**WHAT YOU WILL DO:**
Below are the records; pull every line that includes "size".
BEGIN SUPPLIED RECORDS
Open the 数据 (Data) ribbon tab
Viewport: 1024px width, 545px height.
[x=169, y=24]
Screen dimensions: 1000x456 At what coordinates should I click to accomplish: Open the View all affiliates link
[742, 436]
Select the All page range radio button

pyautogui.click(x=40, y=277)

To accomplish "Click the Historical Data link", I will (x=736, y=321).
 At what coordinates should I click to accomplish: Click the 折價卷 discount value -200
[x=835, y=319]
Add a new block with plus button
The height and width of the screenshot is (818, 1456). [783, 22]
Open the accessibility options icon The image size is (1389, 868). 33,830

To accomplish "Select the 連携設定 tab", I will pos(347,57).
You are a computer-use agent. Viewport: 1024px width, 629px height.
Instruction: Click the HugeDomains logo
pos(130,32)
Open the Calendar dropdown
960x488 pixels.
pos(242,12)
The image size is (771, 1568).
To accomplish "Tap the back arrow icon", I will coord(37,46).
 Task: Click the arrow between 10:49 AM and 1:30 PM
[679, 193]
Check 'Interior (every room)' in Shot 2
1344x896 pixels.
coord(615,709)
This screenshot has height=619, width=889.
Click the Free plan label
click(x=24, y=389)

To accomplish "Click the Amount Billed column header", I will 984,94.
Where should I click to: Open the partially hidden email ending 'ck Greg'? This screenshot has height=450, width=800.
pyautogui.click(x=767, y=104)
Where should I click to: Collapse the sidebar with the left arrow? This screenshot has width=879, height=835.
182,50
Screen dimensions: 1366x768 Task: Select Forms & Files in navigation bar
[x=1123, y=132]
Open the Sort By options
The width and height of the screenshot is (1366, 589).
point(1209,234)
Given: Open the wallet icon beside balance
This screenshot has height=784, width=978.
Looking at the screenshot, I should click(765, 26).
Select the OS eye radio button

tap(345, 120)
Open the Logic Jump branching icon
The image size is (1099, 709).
END SUPPLIED RECORDS
**RESULT FOR THIS EXERCISE:**
Open the accessibility options icon The image size is (1389, 868). 33,830
The image size is (771, 1568).
The image size is (1099, 709).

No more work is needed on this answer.